Monitoring Technology of Thermal Properties of Aluminum Alloy Plate Structure under Space Environment Based on Fiber Optic

针对空间结构受热循环载荷作用而影响航天器功能与安全的情况,采用温度补偿方法,对基于分布式光纤传感器的板结构热应变和热变形测量技术进行研究,提出了一种基于光纤应变转换矩阵的铝合金板热膨胀系数计算方法,考虑了材料横向应变对结构热膨胀系数测量精度的影响,可为各向异性复合材料构件多方向热膨胀系数测量提供理论支持。研究表明:温度-70~100℃范围内,铝合金板所受热应变引起光纤光栅中心波长偏移量约462.4pm,中心波长偏移量与温度的相关系数约0.999;在温度100℃热载荷作用下,铝合金板在横、纵向变形量均约0.75mm;铝合金板热膨胀系数随温度变化呈现非线性,低温下不能将铝合金材料热膨胀系数近似为常数。
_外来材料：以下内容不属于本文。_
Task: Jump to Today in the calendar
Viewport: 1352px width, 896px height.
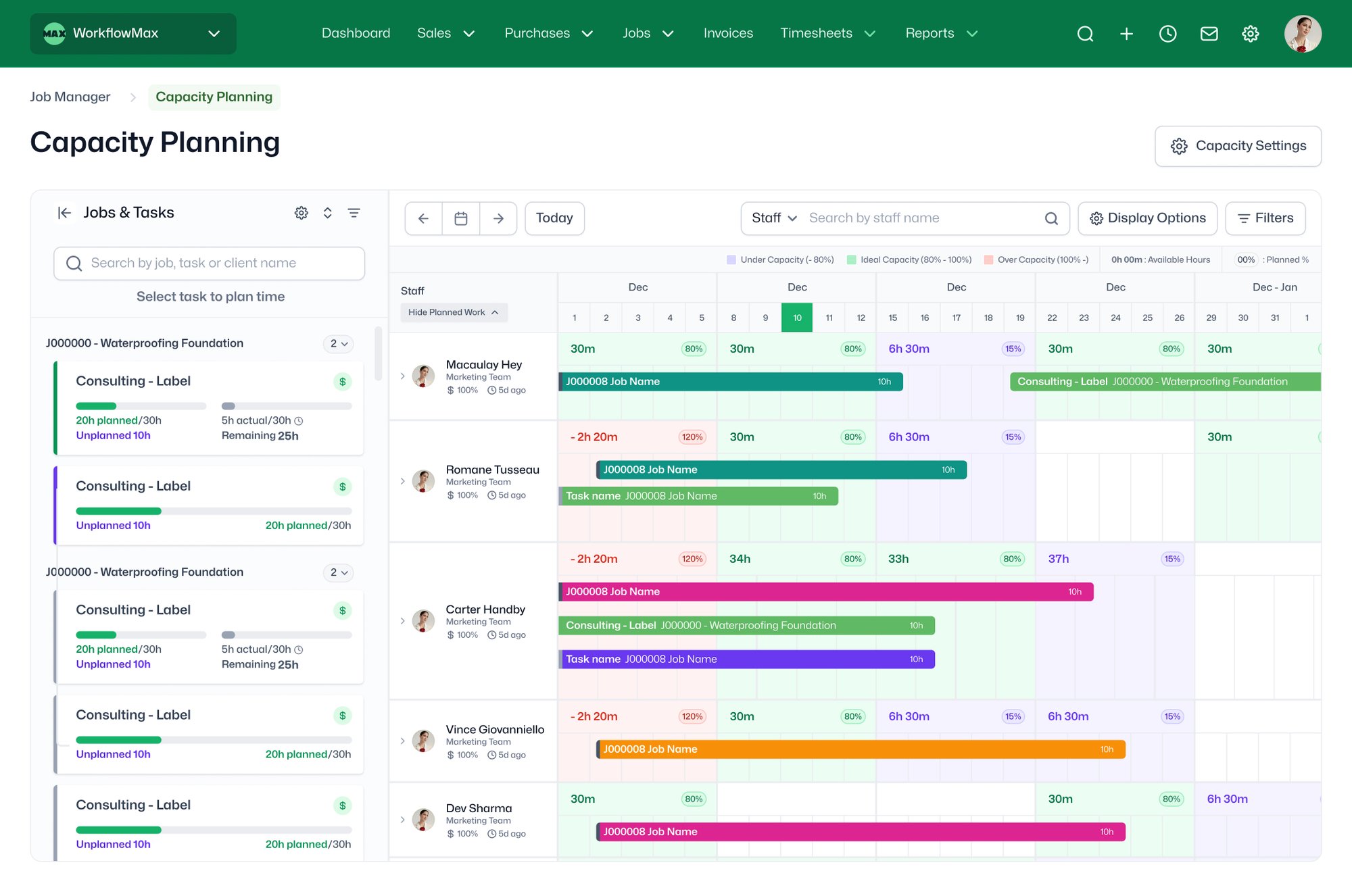Action: pyautogui.click(x=554, y=218)
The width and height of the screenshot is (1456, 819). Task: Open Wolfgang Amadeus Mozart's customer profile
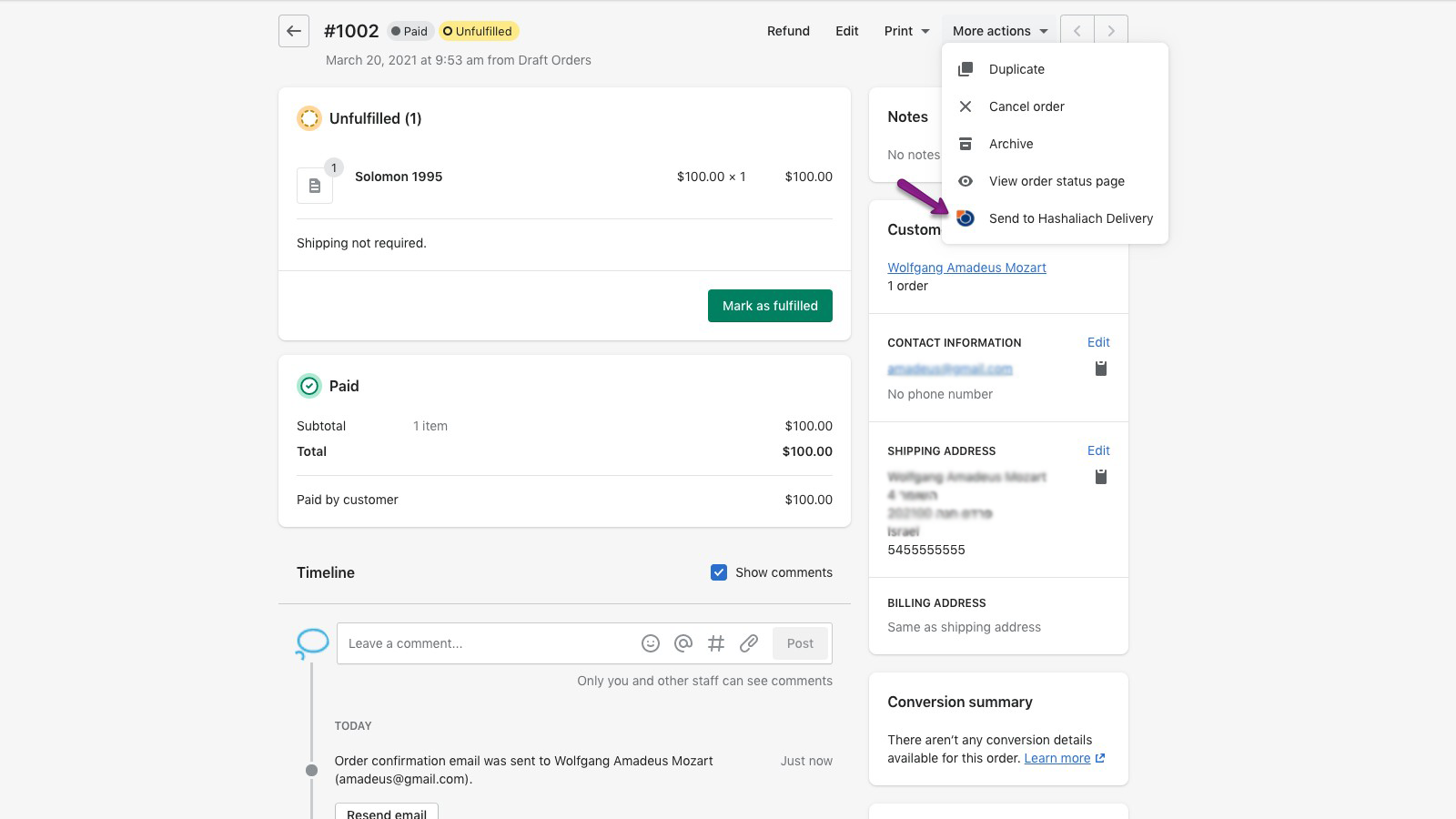(966, 267)

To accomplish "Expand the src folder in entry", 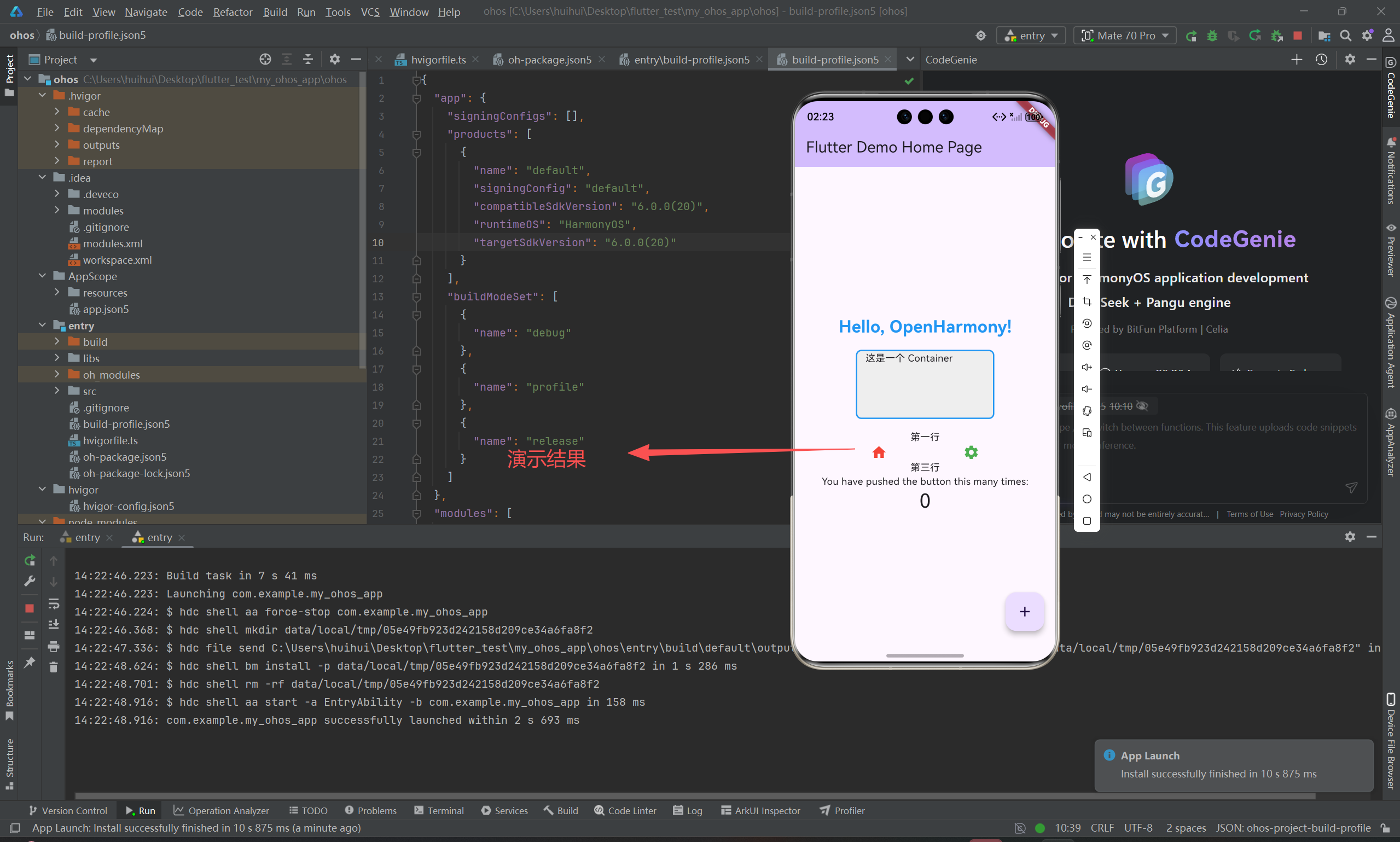I will pyautogui.click(x=57, y=391).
研究为后续航天器空间服役状态在轨监测提供参考。

Aiming at the situation that thermal cycle load effect acts on space structure and affects the function and safety of spacecraft,with temperature compensation method,measuring technology of the plate structure thermal strain and deformation based on distributed fiber optical sensors was carried out.Additionally,an aluminum alloy plate thermal expansion coefficient calculating method based fiber optical strain transfer matrix was proposed,which not only helped eliminating the influence of material transverse strain on measuring precision of structure thermal expansion coefficient,but also provided theory support for multidirectional thermal expansion coefficient measurement of anisotropic composite.This result shows when temperature ranges from-70 to 100℃,the center wavelength shift caused by thermal strain acting on aluminum alloy plate is 462.4pm,and the correlation coefficient between center wavelength shift and temperature is about 0.999;aluminum alloy plate thermal deformations on transverse and longitudinal direction are both about 0.75 mm under thermal load of 100 ℃.Aluminum alloy plate thermal expansion coefficient takes on nonlinearity with temperature change,especially in low temperature,which is not approximate to constant.Research results may be benefit for in-orbit monitoring of spacecraft serve status in future.